EXERCISE AIM -
Each entry must come back word for word; drop the images as you go.

%%

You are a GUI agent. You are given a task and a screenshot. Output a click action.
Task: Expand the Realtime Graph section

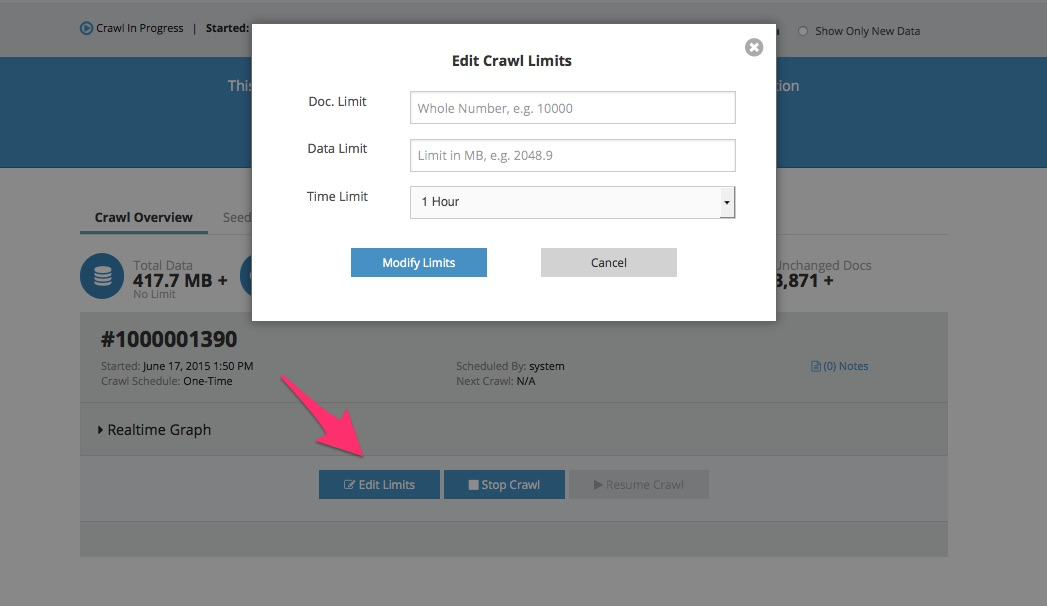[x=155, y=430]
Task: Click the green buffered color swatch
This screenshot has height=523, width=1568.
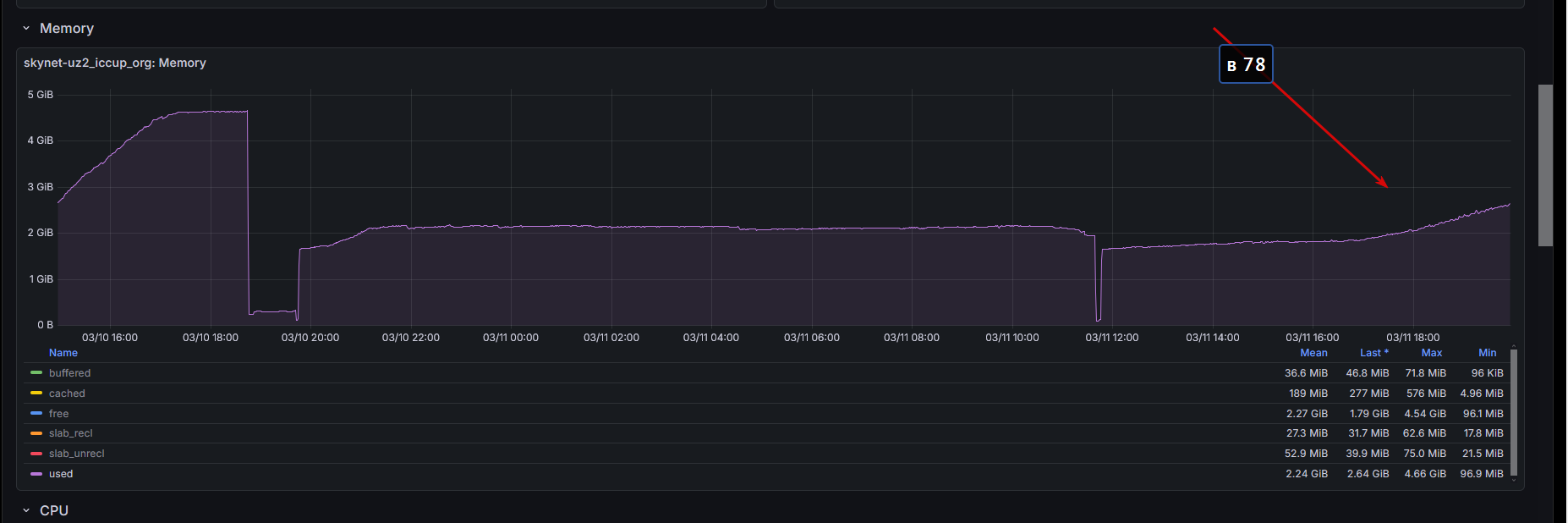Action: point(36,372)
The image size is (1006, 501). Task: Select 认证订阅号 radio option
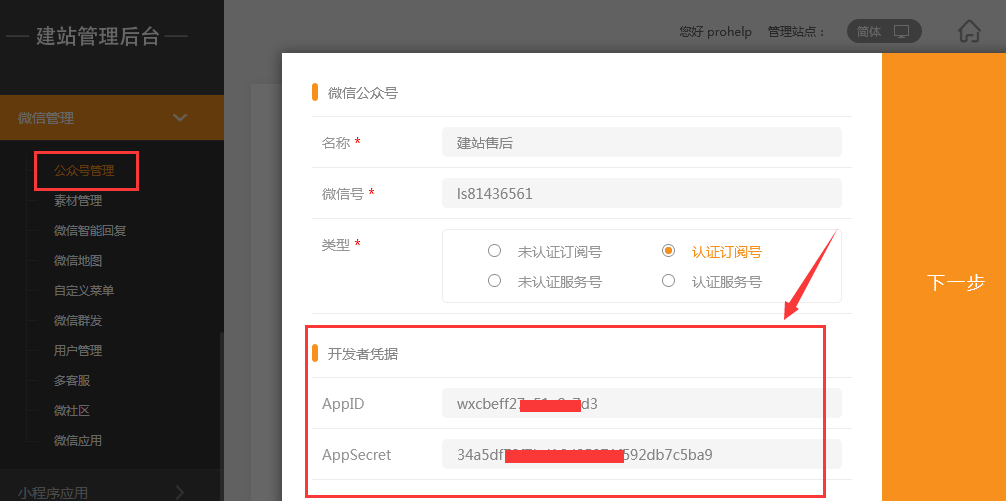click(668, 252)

%%

YOUR RESPONSE -
You are a GUI agent. You are given a task and a screenshot. Output a click action.
Task: Expand the Realtime Graph section

[x=155, y=430]
Task: Click the green buffered color swatch
This screenshot has height=523, width=1568.
Action: point(36,372)
The image size is (1006, 501). Task: Select 认证订阅号 radio option
click(668, 252)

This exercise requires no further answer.